## Selected passage
Note the reference to “closing agents’ fraud.” That refers to multiple violations by the closing agent or closing attorney. This is the tip of the iceberg. The closing agents took money from one party and applied it to the benefit of a sham entity that was controlled or was the alter ego of the securities broker that was selling bogus mortgage bonds to investors, contrary to instructions from government authorities.
At the end of the day, everybody knows everything. Eventually the basic black letter law will be followed, to wit: preparing documents for the borrower to sign that refer to a loan transaction in which the designated lender loaned nothing creates void documents that cannot be enforced — except possibly by a holder in due course. The risk in that case is generally shifted to the party who signed the papers and let them go into the stream of commerce. But to assert HDC status the party must show
- Purchase — Payment of money
- Delivery to Depositor and Custodian as per PSA
- Good faith
- No knowledge of borrower’s defenses
If the banks could have asserted HDC status, they would have because it would eliminate nearly all borrower defenses. But they didn’t allege HDC status which corroborates my view that the Trust never purchased or funded the origination of any loans (nor did the Trust ever receive delivery of the loan documents, as specified in the PSA — tot he Depositor and Custodian). Hence any “authority” derived from the securitization documents is a sham since the terms of the REMIC Trust were ignored and no transaction ever occurred.

## To-do list
1) Decide whether each statement agrees with the passage on closing agents' fraud, answering yes or no and quoting the deciding words from it: (a) The banks alleged holder-in-due-course status. (b) Good faith is among the things a party must show to assert HDC status. (c) Documents referring to a loan in which the designated lender loaned nothing can be enforced by any party.
2) Duplicate the stretch of the passage on closing agents' fraud from "Note the reference" through "from government authorities.".

## Dataset extract
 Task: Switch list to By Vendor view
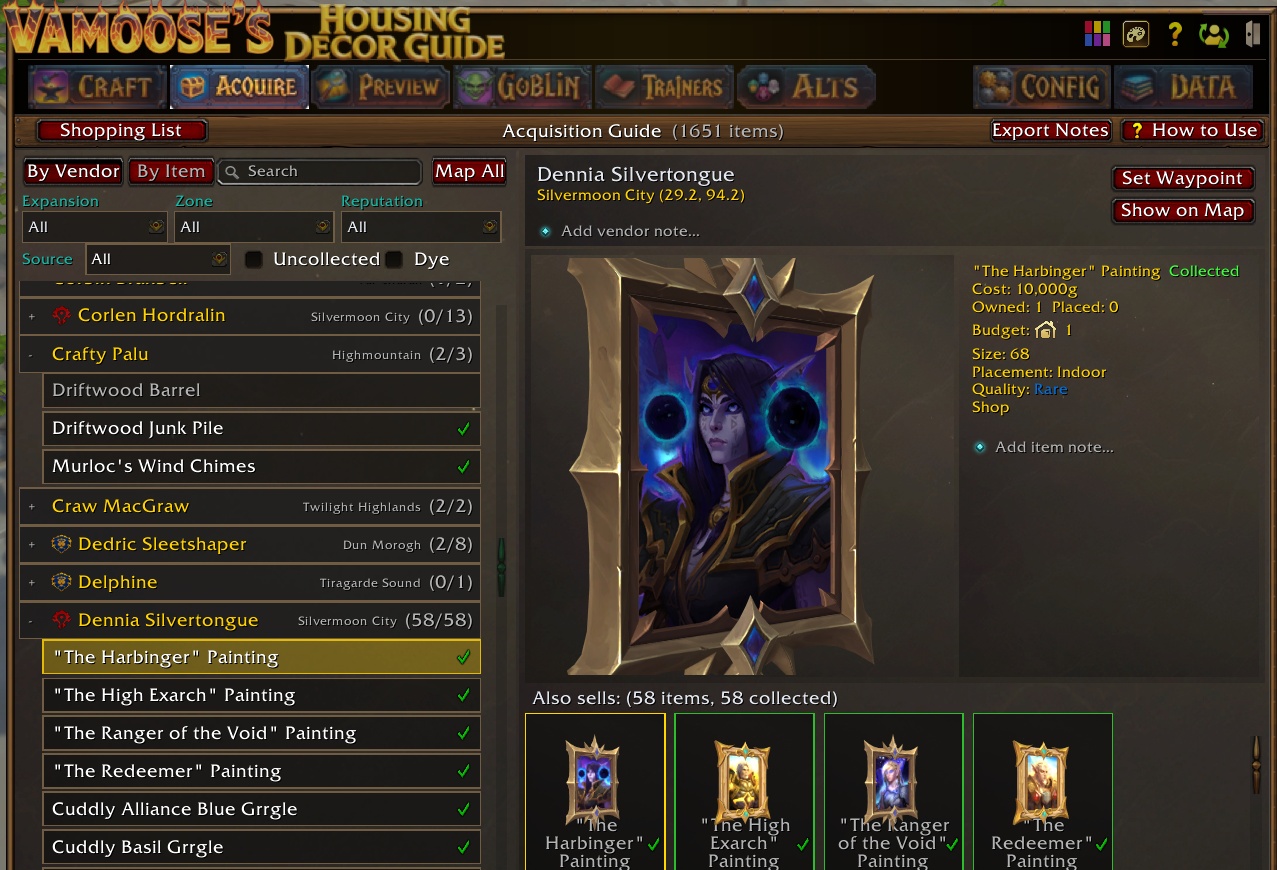73,171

## Responses to the exercise
1)
(a) No: "But they didn’t allege HDC status"
(b) Yes: "But to assert HDC status the party must show" and "Good faith"
(c) No: "creates void documents that cannot be enforced — except possibly by a holder in due course"

2)
Note the reference to “closing agents’ fraud.” That refers to multiple violations by the closing agent or closing attorney. This is the tip of the iceberg. The closing agents took money from one party and applied it to the benefit of a sham entity that was controlled or was the alter ego of the securities broker that was selling bogus mortgage bonds to investors, contrary to instructions from government authorities.